It’s a magnetic board, and the images used to switch around more often, but inertia—and a level of fondness and familiarity with the pictures already there have essentially locked them in place. Basically, I like it, and that’s how it’s staying for now.
As a former collagist (that is to say, former scissors-and-glue hobbyist working with a blank sheet of paper; several examples of my work are scattered about), I’ve always appreciated Joseph Cornell’s ideas and concepts (so lovingly explicated in Sirc’s essay), even when I have not liked a specific box itself.

The specter of the Cornell Box hovered all three of this week’s readings (and all three of our essayists seemed really fired up about their messages), intertwined with the ideas and attitudes of Postmodernism. 
Using the story of David John Damon, Selfe introduces her definition of Postmodernism (borrowed from Manuel Castells) during the recitation of the “Lessons” learned from Damon’s experience: “postmodernism—the disturbing disappearance of familiar anchoring institutions such as nation states…the explosive growth of alienating forces…the undermining of authoritative systems that insist on a single version of Truth.” (p51-52)
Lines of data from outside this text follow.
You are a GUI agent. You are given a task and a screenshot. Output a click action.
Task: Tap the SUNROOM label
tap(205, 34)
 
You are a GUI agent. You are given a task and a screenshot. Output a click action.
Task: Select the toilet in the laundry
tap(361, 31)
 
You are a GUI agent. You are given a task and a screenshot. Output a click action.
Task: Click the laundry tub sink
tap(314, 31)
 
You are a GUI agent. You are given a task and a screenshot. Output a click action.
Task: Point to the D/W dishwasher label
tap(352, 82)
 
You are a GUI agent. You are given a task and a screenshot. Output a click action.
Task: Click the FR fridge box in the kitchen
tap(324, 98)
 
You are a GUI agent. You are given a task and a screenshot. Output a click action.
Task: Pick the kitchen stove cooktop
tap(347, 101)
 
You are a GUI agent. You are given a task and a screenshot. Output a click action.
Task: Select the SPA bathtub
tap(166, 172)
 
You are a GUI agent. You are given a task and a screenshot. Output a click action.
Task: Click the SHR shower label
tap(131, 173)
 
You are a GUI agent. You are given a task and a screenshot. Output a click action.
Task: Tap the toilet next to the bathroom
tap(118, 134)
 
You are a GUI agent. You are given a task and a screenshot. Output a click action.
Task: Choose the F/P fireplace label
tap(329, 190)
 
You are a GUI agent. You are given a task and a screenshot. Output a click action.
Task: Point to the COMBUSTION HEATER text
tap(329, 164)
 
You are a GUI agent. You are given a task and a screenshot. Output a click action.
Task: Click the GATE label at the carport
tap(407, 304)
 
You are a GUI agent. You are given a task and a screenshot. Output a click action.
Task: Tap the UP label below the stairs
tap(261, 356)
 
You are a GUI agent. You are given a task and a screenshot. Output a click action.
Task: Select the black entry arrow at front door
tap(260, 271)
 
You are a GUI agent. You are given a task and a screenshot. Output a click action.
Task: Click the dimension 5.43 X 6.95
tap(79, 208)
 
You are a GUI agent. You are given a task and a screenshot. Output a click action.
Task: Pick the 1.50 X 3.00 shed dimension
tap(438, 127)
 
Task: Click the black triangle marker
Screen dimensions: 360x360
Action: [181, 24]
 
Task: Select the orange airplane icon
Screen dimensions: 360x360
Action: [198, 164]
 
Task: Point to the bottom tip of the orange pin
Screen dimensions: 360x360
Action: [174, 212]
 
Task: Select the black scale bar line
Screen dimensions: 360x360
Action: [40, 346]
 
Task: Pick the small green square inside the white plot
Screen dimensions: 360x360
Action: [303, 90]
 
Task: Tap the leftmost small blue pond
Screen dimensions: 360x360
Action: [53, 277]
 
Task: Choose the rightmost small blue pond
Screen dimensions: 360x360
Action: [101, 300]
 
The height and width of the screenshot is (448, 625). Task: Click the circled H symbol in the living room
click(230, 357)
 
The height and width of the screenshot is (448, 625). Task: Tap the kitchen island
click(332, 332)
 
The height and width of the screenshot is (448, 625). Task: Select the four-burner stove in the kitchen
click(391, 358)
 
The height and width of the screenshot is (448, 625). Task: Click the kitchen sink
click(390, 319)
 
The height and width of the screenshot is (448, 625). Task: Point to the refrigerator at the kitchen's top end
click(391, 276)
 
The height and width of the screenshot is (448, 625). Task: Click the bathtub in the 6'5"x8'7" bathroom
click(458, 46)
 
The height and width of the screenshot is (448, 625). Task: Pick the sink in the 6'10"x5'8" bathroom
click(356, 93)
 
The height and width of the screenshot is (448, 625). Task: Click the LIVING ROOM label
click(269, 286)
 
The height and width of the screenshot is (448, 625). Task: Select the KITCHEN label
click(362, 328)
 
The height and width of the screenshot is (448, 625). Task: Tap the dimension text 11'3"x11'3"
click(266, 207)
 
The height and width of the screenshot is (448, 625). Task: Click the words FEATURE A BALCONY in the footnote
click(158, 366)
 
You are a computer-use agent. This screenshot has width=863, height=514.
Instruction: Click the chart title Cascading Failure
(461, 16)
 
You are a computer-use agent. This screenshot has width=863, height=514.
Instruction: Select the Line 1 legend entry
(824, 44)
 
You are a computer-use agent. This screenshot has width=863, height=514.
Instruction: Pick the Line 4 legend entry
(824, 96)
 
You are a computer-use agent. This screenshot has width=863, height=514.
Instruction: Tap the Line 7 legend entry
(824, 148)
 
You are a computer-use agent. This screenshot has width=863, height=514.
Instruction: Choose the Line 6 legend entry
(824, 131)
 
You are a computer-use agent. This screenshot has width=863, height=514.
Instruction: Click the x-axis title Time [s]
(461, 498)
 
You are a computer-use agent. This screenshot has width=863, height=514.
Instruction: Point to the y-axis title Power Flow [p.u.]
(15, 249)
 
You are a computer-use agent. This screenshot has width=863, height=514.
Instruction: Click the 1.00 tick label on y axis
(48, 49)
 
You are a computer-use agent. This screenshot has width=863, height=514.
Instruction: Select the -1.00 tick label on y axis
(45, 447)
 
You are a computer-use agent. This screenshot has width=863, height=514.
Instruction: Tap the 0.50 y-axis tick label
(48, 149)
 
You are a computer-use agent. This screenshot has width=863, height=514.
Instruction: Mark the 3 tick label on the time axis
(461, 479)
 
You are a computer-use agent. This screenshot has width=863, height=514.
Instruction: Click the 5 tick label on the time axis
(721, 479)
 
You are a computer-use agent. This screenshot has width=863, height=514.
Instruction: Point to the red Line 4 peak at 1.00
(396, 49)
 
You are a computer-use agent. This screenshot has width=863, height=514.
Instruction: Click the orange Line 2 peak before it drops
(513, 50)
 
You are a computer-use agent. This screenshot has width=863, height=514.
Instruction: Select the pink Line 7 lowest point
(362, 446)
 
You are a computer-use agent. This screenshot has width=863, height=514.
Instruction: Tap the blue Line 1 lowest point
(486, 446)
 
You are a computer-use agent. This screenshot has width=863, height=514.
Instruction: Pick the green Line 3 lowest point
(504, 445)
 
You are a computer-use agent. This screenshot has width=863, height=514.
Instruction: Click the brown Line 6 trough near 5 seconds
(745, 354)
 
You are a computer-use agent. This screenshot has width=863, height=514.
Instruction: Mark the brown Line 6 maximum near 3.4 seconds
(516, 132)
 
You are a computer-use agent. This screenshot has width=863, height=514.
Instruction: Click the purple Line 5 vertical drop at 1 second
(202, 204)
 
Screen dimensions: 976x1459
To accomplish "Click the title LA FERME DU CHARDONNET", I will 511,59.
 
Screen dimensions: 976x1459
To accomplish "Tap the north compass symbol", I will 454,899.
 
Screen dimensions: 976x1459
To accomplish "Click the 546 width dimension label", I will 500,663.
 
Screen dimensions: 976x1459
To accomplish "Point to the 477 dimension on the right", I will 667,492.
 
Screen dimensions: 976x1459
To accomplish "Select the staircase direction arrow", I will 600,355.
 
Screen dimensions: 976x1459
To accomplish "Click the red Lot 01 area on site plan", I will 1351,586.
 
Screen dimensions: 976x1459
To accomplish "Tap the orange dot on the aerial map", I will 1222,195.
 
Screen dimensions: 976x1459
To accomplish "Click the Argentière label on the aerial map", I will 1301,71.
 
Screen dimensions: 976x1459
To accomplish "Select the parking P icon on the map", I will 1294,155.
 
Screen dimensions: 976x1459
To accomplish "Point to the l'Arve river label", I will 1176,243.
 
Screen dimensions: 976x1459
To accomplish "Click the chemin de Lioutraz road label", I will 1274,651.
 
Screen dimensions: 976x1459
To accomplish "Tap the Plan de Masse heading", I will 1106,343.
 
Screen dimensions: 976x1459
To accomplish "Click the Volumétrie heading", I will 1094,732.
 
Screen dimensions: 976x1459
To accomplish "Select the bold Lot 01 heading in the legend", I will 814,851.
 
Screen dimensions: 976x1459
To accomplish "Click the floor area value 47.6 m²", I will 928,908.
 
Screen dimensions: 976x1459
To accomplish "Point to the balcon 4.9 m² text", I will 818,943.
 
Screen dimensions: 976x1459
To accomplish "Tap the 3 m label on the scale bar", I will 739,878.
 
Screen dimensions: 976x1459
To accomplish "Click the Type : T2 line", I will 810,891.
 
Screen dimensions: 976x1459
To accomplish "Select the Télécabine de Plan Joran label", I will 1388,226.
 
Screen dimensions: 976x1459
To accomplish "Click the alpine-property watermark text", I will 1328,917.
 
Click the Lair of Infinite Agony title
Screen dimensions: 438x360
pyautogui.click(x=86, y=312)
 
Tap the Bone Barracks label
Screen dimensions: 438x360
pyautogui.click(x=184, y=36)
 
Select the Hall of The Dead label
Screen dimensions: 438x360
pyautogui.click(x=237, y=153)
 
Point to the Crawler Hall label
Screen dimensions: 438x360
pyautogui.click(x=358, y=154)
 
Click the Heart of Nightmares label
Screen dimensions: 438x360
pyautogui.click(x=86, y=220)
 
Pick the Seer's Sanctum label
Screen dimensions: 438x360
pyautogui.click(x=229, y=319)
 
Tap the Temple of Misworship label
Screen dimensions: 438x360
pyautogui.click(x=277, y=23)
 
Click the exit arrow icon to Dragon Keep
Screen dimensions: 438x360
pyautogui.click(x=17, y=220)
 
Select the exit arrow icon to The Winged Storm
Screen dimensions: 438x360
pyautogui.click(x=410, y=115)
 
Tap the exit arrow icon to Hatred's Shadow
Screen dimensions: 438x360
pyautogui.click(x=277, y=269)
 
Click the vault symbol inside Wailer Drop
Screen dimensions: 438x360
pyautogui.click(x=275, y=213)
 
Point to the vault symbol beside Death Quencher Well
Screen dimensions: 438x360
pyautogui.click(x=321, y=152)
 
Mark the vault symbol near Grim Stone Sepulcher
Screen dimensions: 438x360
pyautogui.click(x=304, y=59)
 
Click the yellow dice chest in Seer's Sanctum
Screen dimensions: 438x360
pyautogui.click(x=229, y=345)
Selfe specifically notes that “individuals may feel alienated, fragmented, confronted with a disturbing loss of traditional authorities or conventional certainties.” (p53)
It is important to note that Castells says this is a result of “the rise of computer networks and the formulation of a networked society,” (p52) because while Damon is quite computer literate, he is disenfranchised is other ways.
The lessons Selfe refers to regarding Damon demonstrate the “inequitable patterns of literacy education in this country”—which could be argued is the power structure using “a networked society” to maintain this status quo.
Lesson One:
--New forms of literacy are alive—and compete with each other; some thrive, some die out—
But there will be times when you are expected to know them all (whether simultaneously or in different parts of your life).
However, the training, the “cultural ecology” is not uniform.
Lesson Two:
--It’s a Postmodern world where “identity anchors power” (p53)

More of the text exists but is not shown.